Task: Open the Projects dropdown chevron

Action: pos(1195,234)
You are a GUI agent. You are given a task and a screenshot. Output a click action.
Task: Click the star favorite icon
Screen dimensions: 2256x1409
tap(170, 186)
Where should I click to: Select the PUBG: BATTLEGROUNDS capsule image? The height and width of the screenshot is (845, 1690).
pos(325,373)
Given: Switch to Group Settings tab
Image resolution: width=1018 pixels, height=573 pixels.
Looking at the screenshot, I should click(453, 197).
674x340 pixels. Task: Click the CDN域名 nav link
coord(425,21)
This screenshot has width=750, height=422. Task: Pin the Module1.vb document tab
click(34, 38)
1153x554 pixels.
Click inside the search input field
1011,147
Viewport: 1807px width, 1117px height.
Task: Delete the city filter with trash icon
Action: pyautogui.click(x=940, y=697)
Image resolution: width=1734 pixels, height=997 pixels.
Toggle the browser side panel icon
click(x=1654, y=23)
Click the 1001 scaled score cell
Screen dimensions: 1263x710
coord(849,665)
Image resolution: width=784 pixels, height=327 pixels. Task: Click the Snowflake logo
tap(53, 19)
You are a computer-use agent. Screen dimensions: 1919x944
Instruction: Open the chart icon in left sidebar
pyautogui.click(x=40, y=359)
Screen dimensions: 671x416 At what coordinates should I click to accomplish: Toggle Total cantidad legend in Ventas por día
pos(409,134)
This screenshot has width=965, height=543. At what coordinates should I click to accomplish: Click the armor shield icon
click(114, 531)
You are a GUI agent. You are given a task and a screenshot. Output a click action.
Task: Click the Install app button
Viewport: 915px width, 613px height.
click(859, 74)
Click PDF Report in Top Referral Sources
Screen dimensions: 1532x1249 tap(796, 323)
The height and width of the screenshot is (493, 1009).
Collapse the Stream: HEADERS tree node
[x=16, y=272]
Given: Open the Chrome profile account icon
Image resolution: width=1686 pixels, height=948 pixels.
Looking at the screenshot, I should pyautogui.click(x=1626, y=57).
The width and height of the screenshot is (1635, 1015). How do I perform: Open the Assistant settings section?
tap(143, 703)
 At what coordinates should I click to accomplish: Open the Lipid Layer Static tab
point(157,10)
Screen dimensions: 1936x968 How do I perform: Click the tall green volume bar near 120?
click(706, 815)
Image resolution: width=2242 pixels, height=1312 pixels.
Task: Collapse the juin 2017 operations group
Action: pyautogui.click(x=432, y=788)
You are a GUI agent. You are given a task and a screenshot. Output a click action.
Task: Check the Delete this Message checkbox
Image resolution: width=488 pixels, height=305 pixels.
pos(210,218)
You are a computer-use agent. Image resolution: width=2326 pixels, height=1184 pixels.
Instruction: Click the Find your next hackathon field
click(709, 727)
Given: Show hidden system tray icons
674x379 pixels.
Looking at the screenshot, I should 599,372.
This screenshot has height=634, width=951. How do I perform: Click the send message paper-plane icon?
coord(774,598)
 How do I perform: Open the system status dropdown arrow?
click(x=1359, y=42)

:::::

→ What to do
If a line of the records above holds the word "computer", show it.

→ Reply
You are a computer-use agent. Screen dimensions: 1919x944
You are a computer-use agent. Image resolution: width=2326 pixels, height=1184 pixels.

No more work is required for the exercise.